What you will do — Copy out verbatim the part of the records that opens with the line containing "This screenshot has width=1568, height=500." and closes with the line containing "Open the IR". Include both of those lines.

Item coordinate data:
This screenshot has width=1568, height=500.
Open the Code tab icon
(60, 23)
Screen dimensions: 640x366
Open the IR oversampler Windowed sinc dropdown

==

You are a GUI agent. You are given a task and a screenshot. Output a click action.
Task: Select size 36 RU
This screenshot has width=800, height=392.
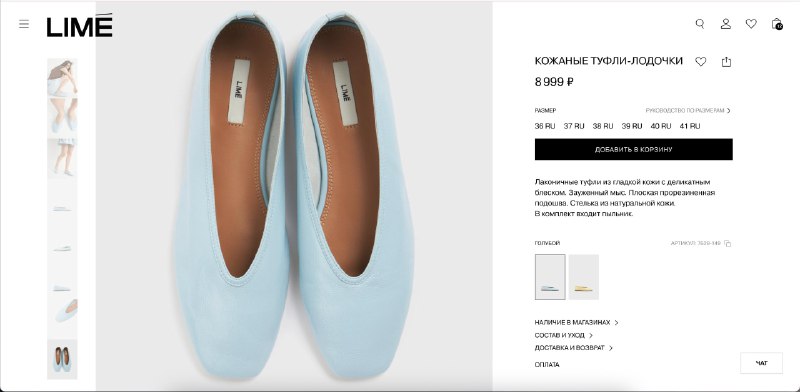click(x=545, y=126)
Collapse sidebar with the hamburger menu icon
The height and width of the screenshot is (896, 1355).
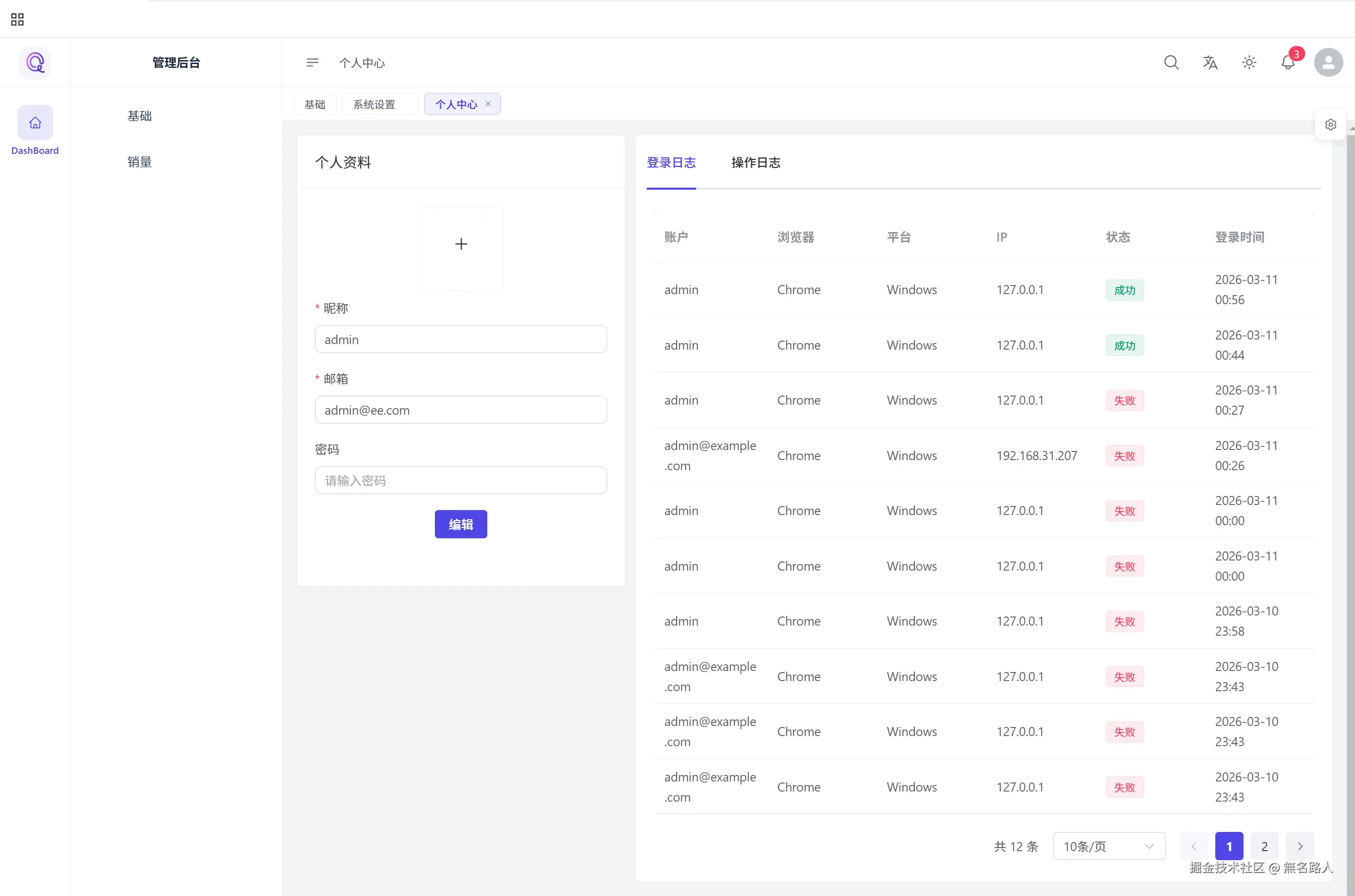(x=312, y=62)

Finished answer —
This screenshot has width=1568, height=500.
Open the Code tab icon
(60, 23)
Screen dimensions: 640x366
Open the IR oversampler Windowed sinc dropdown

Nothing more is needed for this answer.